IDEA I/O home  | about  | cheat sheets  | github

Andrej Karpathy’s Deep Dive into LLMs - Visual Summary

Introduction

I recently watched Andrej Karpathy’s Deep Dive into LLMs like ChatGPT — an excellent hands-on walkthrough with concrete examples. Here’s my visual summary for future reference.

Visual Summary

Andrej Karpathy’s Deep Dive into LLMs - Visual Summary

Examples for Each Stage

PRETRAINING

Tokenization (Byte Pair Encoding)

The process of tokenization can be visualized by the Tiktokenizer App.
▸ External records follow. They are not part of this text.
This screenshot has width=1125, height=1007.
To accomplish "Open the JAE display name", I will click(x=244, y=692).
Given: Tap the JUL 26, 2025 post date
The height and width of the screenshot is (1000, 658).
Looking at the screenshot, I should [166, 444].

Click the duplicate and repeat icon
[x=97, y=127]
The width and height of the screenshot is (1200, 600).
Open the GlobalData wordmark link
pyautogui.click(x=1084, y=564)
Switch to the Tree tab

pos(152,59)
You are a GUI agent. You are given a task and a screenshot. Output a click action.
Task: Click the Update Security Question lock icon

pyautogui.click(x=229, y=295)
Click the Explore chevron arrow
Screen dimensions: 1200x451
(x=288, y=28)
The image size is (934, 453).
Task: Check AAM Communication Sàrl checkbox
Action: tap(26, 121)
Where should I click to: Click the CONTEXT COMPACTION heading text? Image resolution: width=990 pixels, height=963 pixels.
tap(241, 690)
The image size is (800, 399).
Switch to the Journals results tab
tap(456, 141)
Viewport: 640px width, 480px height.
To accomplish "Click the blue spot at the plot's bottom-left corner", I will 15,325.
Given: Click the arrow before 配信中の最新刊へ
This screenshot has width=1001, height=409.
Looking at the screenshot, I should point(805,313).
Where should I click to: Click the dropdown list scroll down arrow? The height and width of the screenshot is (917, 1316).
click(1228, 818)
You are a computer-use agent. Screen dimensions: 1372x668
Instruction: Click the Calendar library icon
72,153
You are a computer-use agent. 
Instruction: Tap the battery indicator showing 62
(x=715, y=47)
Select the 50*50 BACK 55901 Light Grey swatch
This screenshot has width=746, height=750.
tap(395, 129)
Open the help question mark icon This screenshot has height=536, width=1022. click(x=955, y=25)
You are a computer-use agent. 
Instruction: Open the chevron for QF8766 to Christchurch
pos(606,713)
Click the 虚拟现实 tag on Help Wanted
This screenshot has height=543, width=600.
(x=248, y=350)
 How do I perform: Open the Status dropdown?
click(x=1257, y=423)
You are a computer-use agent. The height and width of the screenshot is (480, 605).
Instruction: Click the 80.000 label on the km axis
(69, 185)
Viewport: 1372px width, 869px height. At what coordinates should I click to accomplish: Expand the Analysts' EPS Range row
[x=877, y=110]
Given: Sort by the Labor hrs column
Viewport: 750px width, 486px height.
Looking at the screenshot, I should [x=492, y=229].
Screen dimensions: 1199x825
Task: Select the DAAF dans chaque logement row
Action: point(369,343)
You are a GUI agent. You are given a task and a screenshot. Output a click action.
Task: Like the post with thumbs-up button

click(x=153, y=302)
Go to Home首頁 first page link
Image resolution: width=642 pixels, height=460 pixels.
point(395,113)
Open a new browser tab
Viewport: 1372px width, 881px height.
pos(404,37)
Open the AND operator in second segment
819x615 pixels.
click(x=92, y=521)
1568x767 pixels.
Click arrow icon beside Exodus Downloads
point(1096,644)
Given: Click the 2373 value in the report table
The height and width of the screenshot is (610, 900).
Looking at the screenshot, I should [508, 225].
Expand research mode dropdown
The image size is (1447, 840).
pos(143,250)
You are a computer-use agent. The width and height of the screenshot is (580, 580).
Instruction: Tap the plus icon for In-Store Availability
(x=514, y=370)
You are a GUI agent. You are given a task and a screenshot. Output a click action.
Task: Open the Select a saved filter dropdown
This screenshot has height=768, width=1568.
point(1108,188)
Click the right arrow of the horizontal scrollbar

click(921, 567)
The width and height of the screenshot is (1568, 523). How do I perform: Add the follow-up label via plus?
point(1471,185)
"Hello world" → [15496, 995]     (2 tokens)
"hello world" → [31373, 995]     (2 tokens - different IDs due to case!)
"HelloWorld"  → [15496, 10603]   (2 tokens - camelCase split)

The Inference Loop (Autoregressive Generation)

How LLMs generate text (token by token):

Input: "The cat sat on the"

1. Model predicts probability distribution for next token
   → "mat": 15%, "floor": 12%, "roof": 8%, "dog": 0.1%...

2. Sample from distribution (stochastic!)
   → Selected: "mat"

3. Append to context: "The cat sat on the mat"

4. REPEAT until <end> token or max length
   → "The cat sat on the mat and purred softly..."

→ Each run produces slightly different output (stochastic)
→ Context window limits how much the model can "remember"

POST-TRAINING

Supervised Fine-Tuning - Chat Template (ChatML)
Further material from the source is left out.